The training began with a 2-hour lecture discussing the clinical scenarios. An OBGYN resident and attending physician wrote the lectures based on current, evidence-based clinical recommendations. Focus was placed on recognizing, assessing, and managing the clinical scenarios.
Simulation training was completed 1 week after the lecture and allowed residents to encounter term pregnant patients at the ED for complaints related to a clinical scenario. Hands-on participation was available in delivery maneuvers for shoulder dystocia, breech vaginal delivery, and resuscitative hysterotomy.
A standardized patient actor was included in severe hypertensive disorder of pregnancy simulations. Participant comfort was assessed through pre- and post-training surveys employing a 5-point Likert scale. Responses detailed frequency count and percentage separately.
Survey results and resident comfort levels
Pre-education surveys were completed by 32 EM residents and post-education surveys by 25, none of whom were excluded from the analysis. Having no prior experience with shoulder dystocias, breech vaginal deliveries, and resuscitative hysterotomies was reported in 75%, 78%, and 88% of residents, respectively.
Comfort levels were low before education, at 9% for shoulder dystocia, 3% for breech vaginal delivery, and 3% for resuscitative hysterotomy.
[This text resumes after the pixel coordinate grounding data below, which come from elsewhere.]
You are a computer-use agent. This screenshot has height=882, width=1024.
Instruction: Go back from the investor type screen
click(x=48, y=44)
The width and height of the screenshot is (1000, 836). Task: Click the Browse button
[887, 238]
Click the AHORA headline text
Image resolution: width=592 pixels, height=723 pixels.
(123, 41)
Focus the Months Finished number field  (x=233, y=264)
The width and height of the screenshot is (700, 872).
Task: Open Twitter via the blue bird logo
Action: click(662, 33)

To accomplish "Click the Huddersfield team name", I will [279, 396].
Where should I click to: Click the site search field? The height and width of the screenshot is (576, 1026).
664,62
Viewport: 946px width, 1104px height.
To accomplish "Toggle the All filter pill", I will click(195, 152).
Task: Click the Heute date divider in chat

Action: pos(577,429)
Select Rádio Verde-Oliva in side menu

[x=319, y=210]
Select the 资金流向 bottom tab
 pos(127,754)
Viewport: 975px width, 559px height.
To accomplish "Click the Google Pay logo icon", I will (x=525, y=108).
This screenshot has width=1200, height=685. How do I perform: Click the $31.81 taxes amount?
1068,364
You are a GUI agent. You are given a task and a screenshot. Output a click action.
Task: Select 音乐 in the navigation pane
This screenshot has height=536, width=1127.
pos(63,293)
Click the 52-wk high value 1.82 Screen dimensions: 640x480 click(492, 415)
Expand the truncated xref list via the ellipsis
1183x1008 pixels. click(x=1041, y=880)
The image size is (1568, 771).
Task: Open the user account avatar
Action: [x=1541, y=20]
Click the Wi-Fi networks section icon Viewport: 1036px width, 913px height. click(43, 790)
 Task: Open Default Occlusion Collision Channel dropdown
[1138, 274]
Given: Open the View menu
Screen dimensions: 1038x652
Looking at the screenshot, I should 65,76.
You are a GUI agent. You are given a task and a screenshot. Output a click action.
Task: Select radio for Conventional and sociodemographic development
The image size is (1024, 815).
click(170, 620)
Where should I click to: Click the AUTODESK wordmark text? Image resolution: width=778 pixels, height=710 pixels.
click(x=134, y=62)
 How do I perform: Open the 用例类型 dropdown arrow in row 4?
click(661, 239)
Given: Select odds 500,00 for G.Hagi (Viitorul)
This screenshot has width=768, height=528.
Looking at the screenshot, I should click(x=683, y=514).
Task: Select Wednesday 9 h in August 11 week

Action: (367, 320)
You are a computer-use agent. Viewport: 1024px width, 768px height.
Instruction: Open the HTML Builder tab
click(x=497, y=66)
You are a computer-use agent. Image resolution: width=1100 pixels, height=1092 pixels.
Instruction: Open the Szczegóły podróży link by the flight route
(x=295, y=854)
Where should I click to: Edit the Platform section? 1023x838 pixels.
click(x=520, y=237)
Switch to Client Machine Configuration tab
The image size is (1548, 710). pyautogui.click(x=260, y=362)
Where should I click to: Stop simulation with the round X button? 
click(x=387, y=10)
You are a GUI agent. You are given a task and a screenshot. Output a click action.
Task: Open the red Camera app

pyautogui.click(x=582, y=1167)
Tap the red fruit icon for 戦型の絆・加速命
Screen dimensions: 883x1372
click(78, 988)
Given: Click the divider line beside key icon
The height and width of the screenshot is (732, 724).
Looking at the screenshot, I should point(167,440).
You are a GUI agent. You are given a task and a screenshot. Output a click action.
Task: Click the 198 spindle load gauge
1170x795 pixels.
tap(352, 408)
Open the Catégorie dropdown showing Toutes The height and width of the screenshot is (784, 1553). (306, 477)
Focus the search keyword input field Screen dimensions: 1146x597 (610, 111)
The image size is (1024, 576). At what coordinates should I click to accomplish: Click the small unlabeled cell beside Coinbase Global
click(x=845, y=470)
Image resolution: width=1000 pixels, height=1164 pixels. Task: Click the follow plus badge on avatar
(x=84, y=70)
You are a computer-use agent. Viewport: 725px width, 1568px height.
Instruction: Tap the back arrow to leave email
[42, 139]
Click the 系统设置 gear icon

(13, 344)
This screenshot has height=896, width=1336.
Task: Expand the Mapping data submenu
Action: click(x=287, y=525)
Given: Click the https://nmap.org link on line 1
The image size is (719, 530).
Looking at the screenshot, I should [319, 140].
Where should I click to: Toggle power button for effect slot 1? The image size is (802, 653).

However, the rate of comfort for severe hypertensive disorder was 31%. Reasons for a lack of comfort included a lack of training and lack of prevalence.
Eighty-eight percent of residents strongly agreed training would improve their comfort, and increased comfort was found in all clinical scenarios following education. This included comfort recognizing shoulder dystocia, breech vaginal delivery, severe hypertensive disorders of pregnancy, and indicated resuscitative hysterotomy at 96%, 96%, 96%, and 92%, respectively.
Comfort performing maneuvers for shoulder dystocia was reported by 84% of respondents. For breech delivery, 76% were comfortable performing maneuvers and 28% were comfortable performing the delivery without an OBGYN.
All respondents were comfortable performing the initial work-up and stabilizing severe hypertensive disorders of pregnancy. A rate of 100% was also reported for understanding the materials for performing resuscitative hysterotomy, with 60% of respondents comfortable performing the procedure.
Conclusion
“Obstetrician-led lecture- and simulation-based training can improve EM residents’ comfort in managing complicated obstetric conditions,” wrote investigators. “Future investigations should be considered to determine the relationship between such training and competency in complicated obstetrics.”